_Exercise goal_
Locate each line in the rows below that contains the word "Open", and copy those lines out.

____ Records provided

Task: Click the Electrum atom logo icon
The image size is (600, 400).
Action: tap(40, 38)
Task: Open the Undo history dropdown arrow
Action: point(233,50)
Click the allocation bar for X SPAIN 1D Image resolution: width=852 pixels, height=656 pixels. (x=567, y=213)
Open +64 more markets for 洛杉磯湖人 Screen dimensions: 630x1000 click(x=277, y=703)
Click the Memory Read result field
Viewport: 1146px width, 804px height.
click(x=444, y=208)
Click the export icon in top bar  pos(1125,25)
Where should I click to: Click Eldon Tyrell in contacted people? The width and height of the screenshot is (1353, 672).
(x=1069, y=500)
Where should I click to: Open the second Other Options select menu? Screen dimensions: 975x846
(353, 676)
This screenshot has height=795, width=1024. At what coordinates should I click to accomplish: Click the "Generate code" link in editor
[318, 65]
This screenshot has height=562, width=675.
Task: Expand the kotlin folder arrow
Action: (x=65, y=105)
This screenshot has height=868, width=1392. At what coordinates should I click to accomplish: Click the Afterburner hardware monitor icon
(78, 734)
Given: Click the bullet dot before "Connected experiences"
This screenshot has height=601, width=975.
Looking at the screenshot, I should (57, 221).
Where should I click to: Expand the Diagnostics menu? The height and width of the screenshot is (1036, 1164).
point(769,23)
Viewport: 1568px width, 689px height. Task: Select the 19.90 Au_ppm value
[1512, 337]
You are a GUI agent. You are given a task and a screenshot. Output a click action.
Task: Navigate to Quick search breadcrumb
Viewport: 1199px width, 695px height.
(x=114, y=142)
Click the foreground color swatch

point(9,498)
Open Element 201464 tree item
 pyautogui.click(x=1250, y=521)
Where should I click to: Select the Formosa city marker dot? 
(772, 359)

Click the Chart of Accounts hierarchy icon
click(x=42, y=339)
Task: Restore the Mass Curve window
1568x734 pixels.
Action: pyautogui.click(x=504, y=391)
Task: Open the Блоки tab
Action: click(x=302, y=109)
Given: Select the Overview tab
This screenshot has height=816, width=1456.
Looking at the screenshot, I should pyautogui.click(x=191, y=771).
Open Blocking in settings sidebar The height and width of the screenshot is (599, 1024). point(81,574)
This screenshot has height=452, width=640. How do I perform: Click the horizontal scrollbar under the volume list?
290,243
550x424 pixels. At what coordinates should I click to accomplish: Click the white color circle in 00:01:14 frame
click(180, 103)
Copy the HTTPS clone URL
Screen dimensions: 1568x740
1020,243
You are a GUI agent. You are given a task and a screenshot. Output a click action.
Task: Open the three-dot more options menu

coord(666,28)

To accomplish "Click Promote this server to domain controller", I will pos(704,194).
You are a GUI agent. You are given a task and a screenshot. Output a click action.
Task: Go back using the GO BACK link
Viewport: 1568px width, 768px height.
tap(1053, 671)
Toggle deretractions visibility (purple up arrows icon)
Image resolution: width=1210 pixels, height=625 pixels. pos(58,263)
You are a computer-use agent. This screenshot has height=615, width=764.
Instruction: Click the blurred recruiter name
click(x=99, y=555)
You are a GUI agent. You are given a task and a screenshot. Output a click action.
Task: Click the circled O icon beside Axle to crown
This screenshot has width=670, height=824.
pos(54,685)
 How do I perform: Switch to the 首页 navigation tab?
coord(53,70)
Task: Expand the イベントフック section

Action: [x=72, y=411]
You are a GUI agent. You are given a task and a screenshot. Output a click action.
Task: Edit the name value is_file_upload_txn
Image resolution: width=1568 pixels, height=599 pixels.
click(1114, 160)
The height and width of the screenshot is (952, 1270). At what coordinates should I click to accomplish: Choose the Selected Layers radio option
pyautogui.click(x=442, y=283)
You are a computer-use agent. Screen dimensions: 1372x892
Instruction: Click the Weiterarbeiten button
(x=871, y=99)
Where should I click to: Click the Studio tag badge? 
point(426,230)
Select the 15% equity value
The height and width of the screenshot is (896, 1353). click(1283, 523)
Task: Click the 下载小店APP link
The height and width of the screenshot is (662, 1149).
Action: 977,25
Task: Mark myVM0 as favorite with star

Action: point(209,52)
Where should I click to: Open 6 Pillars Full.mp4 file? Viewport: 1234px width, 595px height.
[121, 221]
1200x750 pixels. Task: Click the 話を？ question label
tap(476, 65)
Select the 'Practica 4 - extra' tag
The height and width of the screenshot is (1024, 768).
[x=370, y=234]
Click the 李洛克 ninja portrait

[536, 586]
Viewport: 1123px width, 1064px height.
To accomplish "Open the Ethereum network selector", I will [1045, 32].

________

_Full output_
Task: Open the Undo history dropdown arrow
Open +64 more markets for 洛杉磯湖人 Screen dimensions: 630x1000 click(x=277, y=703)
Where should I click to: Open the second Other Options select menu? Screen dimensions: 975x846
Open Element 201464 tree item
Task: Open the Блоки tab
Open Blocking in settings sidebar The height and width of the screenshot is (599, 1024). point(81,574)
Task: Open the three-dot more options menu
Where should I click to: Open 6 Pillars Full.mp4 file? Viewport: 1234px width, 595px height.
To accomplish "Open the Ethereum network selector", I will [1045, 32].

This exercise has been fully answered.